As for the kitchen distraction, I feel you. It helps me to have planned-out meals that I LOVE and can look forward to for lunch and dinner, so I'm less likely to ruin my enjoyment of them by snacking. Food makes me sleepy, if eaten in the morning or at lunch, and smoothies are less likely to, so they're my go-to, usually, and I save the heavier stuff for dinner. And lots of water. My rules is that if I think about going to the kitchen, I have to take a drink of water first.
posted by stormyteal at 9:09 AM on February 28, 2018

Seconding the library idea that momus_window proposed. I find it SOO much easier to work from the library or a cafe. The light activity around me, even other people's conversations, weirdly helps me focus and "get in the zone". It also helps to know that I won't be disrupted by others, and that I can't get TOO comfortable, yet I have a good sized table/work space. Unfortunately this wouldn't resolve your hardware issues, except you can bring the mouse with you.
posted by watrlily at 6:12 PM on February 28, 2018

I've been working from home almost every day for about 2 years now, and some things that have helped with the issues you mention:

- I now only keep healthy snacks in the house. Fruit, veggies like celery and baby carrots, good cheese, healthy crackers, etc. YMMV whether this is something you want to do or if you can based on who you live with, but it pretty much guarantees I don't overeat during the workday. And you know, I like apples but I don't find them distracting in the same way tortilla chips are! BTW, it took me forever to finally make this change and I was super cranky about it at first, but I got over it in about a week or so. Bonus: keeps me from mindlessly snacking at night too!

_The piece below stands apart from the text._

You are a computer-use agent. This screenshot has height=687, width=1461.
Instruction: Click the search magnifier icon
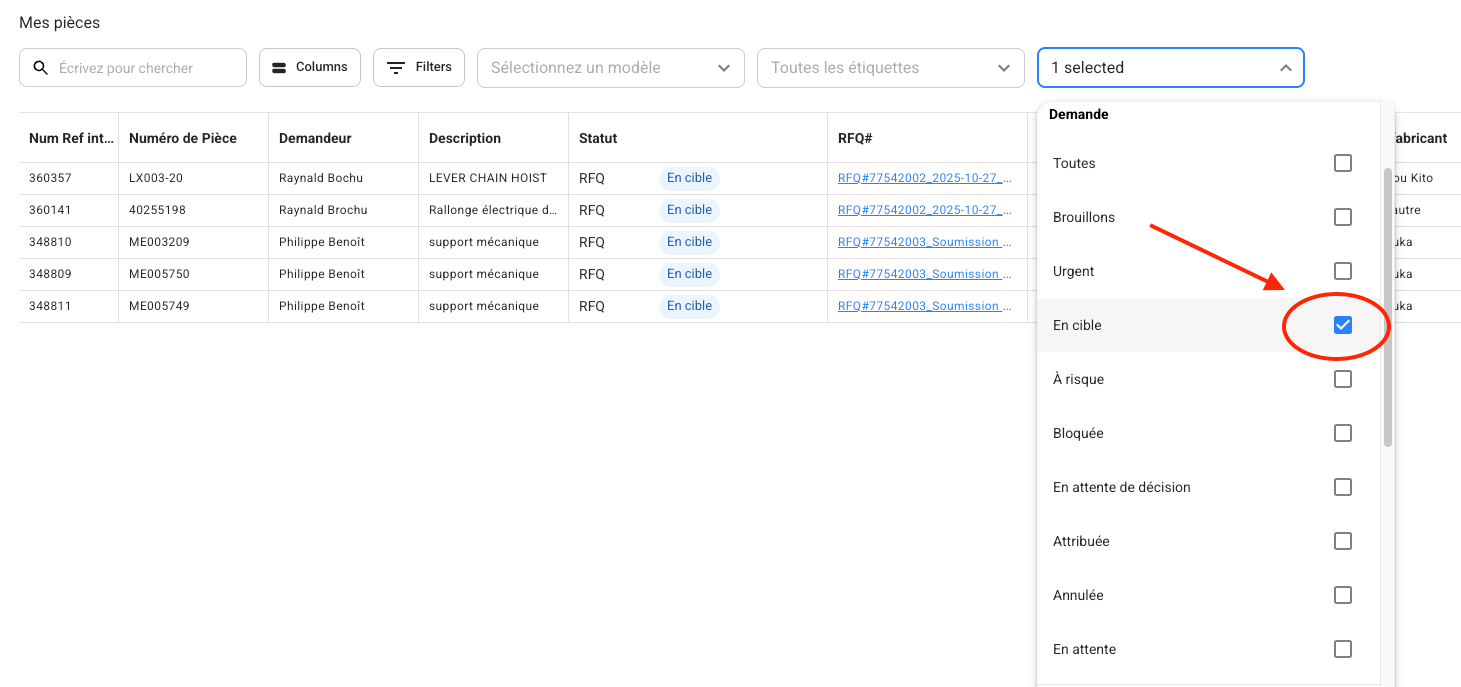pyautogui.click(x=41, y=68)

- I leave the house every day at the start and end of the workday, and often at lunchtime as well. This is because I have a dog and I'm walking him, but it really helps mentally get me into the working and then not-working mindset. And it's good to get out of the house in the middle of the day too.

- For the high-priority tasks, does your workplace use any kind of synchronous communication like google chat or slack, or video conferencing? I personally find that if there's something I need to respond to right away that involves any coordination with other people, getting on a quick video call with the relevant person/people is way better then an email thread. Text chatting is a good second-best option. But this is working with people who are all over the country - if most of the people you work with are all in one office, it might be harder to get people to do this.
posted by lunasol at 12:22 PM on March 1, 2018

Ikea sells a number of slim desks that work well for WFH. I can only use a lapdesk for so long before I start getting knotted up.